After the decline of the zadruga, the patriarchal system continued to flourish in the smaller families, where husbands gained ownership of family property and all the patriarchal status the old men once had. The status of wives remained distinctly secondary. Upon marriage a woman still severed all ties with her family if her husband's family lived in another village. Thus, couples always looked forward to the birth of sons rather than daughters because sons always would remain family members. Men traditionally married between the ages of twenty and twenty-two; women, between eighteen and twenty. In areas where daughters were needed as laborers at home, marriage might be postponed until age twenty-five. Arranged marriages, common until the communist era, persisted in the most traditional villages until the 1960s.

Only in the twentieth century did men begin to consult their wives in family decisions. Until that time, wives were expected to give blind obedience to their husbands. A woman who dared question or interfere in a man's work was universally condemned. Women waited for a man to pass rather than crossing his path, and wives often walked with heavy loads while their husbands rode on horseback. The wife was responsible for all work inside the house and for helping her husband in the field as well.
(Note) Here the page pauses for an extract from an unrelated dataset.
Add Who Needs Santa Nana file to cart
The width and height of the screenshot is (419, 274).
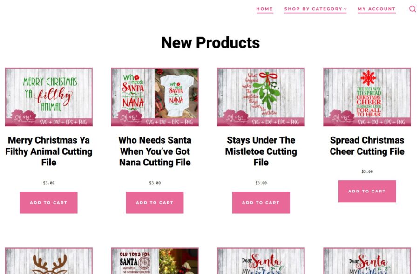coord(155,203)
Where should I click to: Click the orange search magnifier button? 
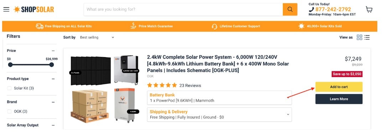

Children typically began to share in household work at the age of five or six. At that age, girls began to do household work, and by age twelve they had usually mastered most of the traditional household skills. By age twelve or thirteen, boys were expected to do the same field work as adults. Alternatively, boys might begin learning a trade such as tailoring or blacksmithing at six or seven. As the size of farmland parcels diminished and field labor became less critical, more families sent children away from home to learn trades. Village boys apprenticed in cities sometimes became accustomed to city life and did not return to the village.